(Work task) Exact copies of the records below are required.
Segment Start: Supplied information
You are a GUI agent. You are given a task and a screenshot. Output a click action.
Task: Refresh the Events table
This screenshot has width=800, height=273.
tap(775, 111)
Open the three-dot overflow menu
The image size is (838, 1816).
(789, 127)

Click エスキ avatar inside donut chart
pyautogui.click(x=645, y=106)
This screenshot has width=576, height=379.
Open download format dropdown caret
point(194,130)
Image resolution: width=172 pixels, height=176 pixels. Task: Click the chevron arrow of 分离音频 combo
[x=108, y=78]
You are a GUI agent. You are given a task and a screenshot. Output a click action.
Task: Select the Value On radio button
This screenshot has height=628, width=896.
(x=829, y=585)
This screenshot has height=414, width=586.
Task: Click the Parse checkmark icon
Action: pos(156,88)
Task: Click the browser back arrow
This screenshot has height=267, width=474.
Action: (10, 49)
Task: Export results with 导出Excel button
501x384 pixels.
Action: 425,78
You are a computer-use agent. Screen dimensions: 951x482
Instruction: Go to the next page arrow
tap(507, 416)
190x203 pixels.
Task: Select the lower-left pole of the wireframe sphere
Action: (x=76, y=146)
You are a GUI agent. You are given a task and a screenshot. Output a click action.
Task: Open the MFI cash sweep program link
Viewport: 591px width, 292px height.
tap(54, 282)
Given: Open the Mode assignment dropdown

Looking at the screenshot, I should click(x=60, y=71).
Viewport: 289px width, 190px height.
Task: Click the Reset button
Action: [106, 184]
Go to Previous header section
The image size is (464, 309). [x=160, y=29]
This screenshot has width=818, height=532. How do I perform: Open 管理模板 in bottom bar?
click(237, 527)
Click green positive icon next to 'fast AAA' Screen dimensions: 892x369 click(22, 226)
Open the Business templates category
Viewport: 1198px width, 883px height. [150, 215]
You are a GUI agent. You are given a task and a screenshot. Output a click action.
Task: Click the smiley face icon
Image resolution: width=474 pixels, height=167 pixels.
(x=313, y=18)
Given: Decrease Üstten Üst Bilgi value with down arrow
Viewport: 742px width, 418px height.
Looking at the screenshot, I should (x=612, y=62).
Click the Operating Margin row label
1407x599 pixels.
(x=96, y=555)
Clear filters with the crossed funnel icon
Segment End: Supplied information
(Written answer)
You are a GUI agent. You are given a task and a screenshot. Output a click action.
Task: Refresh the Events table
This screenshot has width=800, height=273.
tap(775, 111)
Open the three-dot overflow menu
The image size is (838, 1816).
(789, 127)

Click エスキ avatar inside donut chart
pyautogui.click(x=645, y=106)
This screenshot has width=576, height=379.
Open download format dropdown caret
point(194,130)
Image resolution: width=172 pixels, height=176 pixels. Task: Click the chevron arrow of 分离音频 combo
[x=108, y=78]
You are a GUI agent. You are given a task and a screenshot. Output a click action.
Task: Select the Value On radio button
This screenshot has height=628, width=896.
(x=829, y=585)
This screenshot has height=414, width=586.
Task: Click the Parse checkmark icon
Action: pos(156,88)
Task: Click the browser back arrow
This screenshot has height=267, width=474.
Action: (10, 49)
Task: Export results with 导出Excel button
501x384 pixels.
Action: 425,78
You are a computer-use agent. Screen dimensions: 951x482
Instruction: Go to the next page arrow
tap(507, 416)
190x203 pixels.
Task: Select the lower-left pole of the wireframe sphere
Action: (x=76, y=146)
You are a GUI agent. You are given a task and a screenshot. Output a click action.
Task: Open the MFI cash sweep program link
Viewport: 591px width, 292px height.
tap(54, 282)
Given: Open the Mode assignment dropdown

Looking at the screenshot, I should click(x=60, y=71).
Viewport: 289px width, 190px height.
Task: Click the Reset button
Action: [106, 184]
Go to Previous header section
The image size is (464, 309). [x=160, y=29]
This screenshot has width=818, height=532. How do I perform: Open 管理模板 in bottom bar?
click(237, 527)
Click green positive icon next to 'fast AAA' Screen dimensions: 892x369 click(22, 226)
Open the Business templates category
Viewport: 1198px width, 883px height. [150, 215]
You are a GUI agent. You are given a task and a screenshot. Output a click action.
Task: Click the smiley face icon
Image resolution: width=474 pixels, height=167 pixels.
(x=313, y=18)
Given: Decrease Üstten Üst Bilgi value with down arrow
Viewport: 742px width, 418px height.
Looking at the screenshot, I should (x=612, y=62).
Click the Operating Margin row label
1407x599 pixels.
(x=96, y=555)
Clear filters with the crossed funnel icon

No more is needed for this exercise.